Reflections on Guest Episodes (00:00-03:20)
- Dynamic of having guests vs. just the two hosts
- Preference for discussion format over structured interviews
- Organic conversation flow versus scripted content
The "I Trained the Model" Myth (03:20-10:30)
- Misconception between fine-tuning vs. adding context/documents
- Most "training" is actually just attaching PDFs or system prompts
- LLMs should handle interface, not factual recall
- Context engineering as the superior approach over model training
Small vs. Large Language Models (10:30-16:30)
- The "Ferrari for grocery shopping" mentality - overusing frontier models
- Small language models as the better choice for repetitive commercial workflows
- Cost and speed advantages of smaller models for specific tasks
- Modular approach: using right-sized models for different pipeline steps
Interface Design Myths (16:30-27:30)
- Chat as the default AI interface limiting potential
- Need for adaptive interfaces suited to different working styles
- Microservices architecture finally becoming economically viable with AI
- Moving beyond monolithic "big model for everything" approach
Flow State and Adaptive Interfaces (27:30-39:00)
- Spreadsheets as example of adaptive, durable tools
- Visual vs. text-based collaboration preferences
- The ramp-up/ramp-down challenge when returning to complex projects
- Multiple input/output modalities for different contexts
Human Collaboration Patterns (39:00-48:00)
- Engineers gravitating to whiteboards for collaboration
- The canvas as shared workspace vs. individual thinking space
- Voice, visual, and collaborative interfaces serving different needs
- Balancing real-time interaction with persistent documentation
Creativity vs. Productivity Paradigm (48:00-58:00)
- AI as creative enabler rather than just productivity booster
- The scary prospect of agency - having to decide what to work on
- Embodied human experience as irreplaceable for insight generation
- Examples from Rory Sutherland: mirrors in elevators, train comfort over speed
The Future of Work as Play (58:00-1:08:00)
- Moving from medieval peasant schedules to office work and back to leisure
- Work resembling exploration and experimentation
- The role of craft and embodied skills in an AI world
- Victorian gentlemen as preview of future leisure class
Error Tolerance Double Standards (1:08:00-1:14:00)

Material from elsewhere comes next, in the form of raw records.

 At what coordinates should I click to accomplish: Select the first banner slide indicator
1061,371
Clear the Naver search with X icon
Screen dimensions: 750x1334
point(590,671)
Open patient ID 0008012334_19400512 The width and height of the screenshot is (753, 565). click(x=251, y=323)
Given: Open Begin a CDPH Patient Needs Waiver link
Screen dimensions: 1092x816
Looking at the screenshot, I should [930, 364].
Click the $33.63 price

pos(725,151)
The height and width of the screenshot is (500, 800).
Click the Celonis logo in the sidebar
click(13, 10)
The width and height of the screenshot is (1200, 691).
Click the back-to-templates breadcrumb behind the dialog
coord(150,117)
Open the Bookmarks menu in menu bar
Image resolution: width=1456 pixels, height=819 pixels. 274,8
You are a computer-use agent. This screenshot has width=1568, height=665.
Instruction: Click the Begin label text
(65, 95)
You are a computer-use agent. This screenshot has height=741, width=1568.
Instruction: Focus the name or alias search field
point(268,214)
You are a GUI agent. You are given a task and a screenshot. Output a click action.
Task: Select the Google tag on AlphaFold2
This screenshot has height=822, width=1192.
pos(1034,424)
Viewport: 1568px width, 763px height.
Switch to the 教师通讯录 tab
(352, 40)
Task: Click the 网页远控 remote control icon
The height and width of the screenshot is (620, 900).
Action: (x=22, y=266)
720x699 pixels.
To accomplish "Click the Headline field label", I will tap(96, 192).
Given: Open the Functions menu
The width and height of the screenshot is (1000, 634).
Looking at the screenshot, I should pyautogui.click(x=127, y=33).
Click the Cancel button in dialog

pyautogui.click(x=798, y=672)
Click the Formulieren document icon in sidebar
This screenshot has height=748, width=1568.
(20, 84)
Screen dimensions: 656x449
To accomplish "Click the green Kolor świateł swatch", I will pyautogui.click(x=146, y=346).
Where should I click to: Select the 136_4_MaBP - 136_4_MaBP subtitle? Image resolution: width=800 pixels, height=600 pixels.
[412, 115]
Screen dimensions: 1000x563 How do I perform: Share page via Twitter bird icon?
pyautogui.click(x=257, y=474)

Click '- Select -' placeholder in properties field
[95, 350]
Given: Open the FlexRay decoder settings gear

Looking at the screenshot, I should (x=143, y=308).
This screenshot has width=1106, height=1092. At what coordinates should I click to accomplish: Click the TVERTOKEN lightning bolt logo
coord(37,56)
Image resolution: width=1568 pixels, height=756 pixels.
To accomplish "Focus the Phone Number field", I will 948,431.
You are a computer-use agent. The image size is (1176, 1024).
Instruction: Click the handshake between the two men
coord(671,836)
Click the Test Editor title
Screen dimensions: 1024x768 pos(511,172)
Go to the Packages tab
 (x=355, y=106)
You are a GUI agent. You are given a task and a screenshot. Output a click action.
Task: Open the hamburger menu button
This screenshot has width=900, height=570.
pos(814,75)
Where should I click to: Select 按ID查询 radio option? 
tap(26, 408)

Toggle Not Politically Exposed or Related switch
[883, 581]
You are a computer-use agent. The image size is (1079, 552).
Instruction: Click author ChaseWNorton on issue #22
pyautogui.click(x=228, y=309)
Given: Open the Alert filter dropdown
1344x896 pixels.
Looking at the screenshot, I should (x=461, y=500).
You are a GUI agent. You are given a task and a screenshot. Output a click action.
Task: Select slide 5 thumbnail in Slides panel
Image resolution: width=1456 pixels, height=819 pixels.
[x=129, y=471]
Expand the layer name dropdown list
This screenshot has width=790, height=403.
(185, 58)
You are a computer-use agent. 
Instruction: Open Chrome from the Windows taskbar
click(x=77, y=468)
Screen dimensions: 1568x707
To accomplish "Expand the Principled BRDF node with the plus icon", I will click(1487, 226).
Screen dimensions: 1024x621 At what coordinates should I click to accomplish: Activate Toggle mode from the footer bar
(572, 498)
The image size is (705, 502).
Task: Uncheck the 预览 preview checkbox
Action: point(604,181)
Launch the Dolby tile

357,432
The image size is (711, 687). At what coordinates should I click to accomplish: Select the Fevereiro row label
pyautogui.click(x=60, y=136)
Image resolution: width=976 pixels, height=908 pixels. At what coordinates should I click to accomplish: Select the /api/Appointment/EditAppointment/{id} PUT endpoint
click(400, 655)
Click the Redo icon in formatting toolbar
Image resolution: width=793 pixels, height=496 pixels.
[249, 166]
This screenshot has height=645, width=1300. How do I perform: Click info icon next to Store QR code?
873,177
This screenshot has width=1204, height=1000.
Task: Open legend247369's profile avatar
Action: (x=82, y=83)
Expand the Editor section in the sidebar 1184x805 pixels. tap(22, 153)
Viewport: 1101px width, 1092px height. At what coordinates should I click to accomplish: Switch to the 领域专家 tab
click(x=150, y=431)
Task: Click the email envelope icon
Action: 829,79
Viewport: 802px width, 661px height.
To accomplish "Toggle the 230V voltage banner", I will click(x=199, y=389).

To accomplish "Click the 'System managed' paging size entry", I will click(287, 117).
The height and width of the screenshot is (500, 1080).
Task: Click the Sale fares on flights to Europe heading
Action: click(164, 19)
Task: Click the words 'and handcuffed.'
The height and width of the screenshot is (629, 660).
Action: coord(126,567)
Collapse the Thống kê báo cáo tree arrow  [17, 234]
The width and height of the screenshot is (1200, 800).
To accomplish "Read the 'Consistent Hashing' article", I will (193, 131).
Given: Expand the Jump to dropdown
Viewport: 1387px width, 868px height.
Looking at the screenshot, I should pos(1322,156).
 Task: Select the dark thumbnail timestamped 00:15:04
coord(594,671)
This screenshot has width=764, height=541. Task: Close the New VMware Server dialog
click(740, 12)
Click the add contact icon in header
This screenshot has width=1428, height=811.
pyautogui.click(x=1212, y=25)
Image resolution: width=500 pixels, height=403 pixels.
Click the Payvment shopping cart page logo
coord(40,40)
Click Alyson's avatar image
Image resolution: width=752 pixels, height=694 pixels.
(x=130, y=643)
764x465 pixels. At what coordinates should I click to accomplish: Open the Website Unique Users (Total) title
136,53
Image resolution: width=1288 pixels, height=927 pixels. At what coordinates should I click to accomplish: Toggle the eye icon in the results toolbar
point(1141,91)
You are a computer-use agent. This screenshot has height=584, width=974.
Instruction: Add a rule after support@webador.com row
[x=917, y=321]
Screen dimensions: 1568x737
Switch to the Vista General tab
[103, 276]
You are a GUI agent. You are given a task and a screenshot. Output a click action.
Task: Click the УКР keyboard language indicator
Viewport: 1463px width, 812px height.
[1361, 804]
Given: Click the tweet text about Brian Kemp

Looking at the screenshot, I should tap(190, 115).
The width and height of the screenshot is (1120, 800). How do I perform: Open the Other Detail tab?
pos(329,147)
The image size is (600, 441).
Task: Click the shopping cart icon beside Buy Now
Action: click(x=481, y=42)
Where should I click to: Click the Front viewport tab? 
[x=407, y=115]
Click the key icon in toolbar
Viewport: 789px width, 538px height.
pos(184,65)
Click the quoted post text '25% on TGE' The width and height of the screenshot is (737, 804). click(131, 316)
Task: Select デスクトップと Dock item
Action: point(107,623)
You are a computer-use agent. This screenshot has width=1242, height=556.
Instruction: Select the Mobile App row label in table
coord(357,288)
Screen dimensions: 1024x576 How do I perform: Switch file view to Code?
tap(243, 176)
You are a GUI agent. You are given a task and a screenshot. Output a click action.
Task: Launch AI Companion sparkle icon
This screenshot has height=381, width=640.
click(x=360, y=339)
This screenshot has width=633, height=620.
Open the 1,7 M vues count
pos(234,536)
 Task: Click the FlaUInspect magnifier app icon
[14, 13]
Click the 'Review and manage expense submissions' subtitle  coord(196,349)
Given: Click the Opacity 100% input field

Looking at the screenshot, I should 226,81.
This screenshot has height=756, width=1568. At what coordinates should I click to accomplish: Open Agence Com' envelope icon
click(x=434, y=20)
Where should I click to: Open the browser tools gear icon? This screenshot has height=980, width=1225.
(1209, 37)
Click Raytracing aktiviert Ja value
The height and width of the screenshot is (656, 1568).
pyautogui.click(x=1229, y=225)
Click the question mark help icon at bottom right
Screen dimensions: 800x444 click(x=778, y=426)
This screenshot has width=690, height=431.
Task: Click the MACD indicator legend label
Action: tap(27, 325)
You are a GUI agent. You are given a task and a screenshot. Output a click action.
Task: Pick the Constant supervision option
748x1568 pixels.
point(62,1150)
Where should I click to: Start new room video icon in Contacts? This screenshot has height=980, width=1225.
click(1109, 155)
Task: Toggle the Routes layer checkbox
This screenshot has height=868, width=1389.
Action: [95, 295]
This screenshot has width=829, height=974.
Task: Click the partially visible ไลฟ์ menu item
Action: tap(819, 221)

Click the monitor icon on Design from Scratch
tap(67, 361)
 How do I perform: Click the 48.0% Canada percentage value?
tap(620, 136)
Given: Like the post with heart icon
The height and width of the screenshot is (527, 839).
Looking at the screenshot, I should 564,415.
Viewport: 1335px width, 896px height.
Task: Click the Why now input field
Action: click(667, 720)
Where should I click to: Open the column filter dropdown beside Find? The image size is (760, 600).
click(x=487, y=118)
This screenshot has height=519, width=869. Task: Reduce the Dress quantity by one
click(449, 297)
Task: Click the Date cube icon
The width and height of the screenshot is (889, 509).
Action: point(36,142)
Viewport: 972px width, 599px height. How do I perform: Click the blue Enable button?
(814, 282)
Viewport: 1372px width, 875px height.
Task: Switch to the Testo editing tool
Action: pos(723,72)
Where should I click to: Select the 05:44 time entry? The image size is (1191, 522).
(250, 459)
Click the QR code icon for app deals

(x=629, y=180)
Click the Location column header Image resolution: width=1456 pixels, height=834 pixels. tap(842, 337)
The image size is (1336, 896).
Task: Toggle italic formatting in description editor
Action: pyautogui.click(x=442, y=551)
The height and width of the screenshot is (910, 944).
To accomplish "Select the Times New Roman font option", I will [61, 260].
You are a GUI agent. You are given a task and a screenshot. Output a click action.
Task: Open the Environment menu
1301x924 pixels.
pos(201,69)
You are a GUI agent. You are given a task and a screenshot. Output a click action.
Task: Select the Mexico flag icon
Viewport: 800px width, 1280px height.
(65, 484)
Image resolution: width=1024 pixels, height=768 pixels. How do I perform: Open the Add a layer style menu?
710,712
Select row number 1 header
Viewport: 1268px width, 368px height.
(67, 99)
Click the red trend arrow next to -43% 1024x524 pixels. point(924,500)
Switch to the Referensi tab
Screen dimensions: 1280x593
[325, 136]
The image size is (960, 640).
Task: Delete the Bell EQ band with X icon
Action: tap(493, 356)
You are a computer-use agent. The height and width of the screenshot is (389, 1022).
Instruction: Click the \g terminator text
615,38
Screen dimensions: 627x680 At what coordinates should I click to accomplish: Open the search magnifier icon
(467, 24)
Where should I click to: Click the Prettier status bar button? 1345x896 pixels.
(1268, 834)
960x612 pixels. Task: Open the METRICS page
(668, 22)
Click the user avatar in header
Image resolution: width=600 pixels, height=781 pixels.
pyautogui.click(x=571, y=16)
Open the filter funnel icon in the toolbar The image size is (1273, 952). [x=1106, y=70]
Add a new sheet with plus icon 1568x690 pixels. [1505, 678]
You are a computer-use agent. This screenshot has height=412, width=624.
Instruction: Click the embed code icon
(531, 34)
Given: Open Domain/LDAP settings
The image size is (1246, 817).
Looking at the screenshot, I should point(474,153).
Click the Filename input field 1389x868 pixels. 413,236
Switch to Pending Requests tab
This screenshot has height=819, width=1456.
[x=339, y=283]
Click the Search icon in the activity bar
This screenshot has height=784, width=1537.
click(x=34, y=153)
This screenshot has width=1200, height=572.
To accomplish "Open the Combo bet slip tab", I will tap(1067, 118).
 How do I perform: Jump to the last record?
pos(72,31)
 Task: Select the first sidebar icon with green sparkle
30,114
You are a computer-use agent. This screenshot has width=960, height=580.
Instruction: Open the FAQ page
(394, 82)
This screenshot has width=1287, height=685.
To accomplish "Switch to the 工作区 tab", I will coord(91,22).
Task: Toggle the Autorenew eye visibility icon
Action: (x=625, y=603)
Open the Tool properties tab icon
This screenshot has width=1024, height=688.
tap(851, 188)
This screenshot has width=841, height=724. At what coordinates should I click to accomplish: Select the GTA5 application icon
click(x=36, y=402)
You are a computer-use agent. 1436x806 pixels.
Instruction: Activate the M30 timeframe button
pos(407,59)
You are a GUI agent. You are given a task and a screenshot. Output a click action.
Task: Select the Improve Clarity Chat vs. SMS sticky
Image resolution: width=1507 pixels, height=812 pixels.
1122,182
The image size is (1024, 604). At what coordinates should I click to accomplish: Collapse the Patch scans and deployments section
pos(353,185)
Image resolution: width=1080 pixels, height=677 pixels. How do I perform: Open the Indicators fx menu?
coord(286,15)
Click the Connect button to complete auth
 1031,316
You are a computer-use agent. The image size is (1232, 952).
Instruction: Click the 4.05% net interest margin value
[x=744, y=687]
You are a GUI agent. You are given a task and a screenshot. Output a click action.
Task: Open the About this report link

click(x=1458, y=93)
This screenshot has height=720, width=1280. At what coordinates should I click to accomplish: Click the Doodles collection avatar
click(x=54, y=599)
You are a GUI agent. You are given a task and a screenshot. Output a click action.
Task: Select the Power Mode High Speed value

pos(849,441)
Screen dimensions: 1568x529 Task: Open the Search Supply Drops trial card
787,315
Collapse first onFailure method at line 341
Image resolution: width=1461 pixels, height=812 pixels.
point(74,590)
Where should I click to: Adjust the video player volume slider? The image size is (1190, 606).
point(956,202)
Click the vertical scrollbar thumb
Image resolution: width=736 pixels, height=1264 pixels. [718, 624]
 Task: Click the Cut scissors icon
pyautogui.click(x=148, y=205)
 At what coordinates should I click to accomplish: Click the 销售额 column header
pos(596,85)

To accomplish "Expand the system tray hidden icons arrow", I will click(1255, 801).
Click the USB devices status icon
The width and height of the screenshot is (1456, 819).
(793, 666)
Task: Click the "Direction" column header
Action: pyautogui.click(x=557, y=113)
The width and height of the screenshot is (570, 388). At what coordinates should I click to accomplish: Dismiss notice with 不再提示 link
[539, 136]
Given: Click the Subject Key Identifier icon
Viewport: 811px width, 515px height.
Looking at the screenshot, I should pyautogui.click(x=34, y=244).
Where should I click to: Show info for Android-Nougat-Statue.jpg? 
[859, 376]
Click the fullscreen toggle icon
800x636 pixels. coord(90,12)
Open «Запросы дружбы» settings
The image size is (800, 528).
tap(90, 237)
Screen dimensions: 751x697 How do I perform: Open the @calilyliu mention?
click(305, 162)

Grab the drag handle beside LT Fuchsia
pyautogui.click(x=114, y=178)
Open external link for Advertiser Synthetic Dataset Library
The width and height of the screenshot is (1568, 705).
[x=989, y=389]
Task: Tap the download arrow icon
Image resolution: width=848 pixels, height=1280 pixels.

- Unrealistic expectations for AI accuracy vs. human error rates
- Need for same systems and processes, just faster iteration cycles
- Human mistakes tolerated due to context; AI mistakes seen as fundamental flaws
"It's not the job of the model to know stuff... the best way to get good factual core from these things is context engineering."
"Why are you in a hurry? Take your time. Be really comfortable. We'll get rid of the plebs." - On reframing problems
"The future's here, it's just not evenly distributed" - Applied to leisure and creative work
Bottom Line: AI myths persist because people experience AI through limited interfaces and apply unrealistic error expectations. The real opportunity lies in modular, adaptive systems that enable work to become more play-like, with humans focusing on embodied creativity and meaning-making while AI handles decomposed tasks.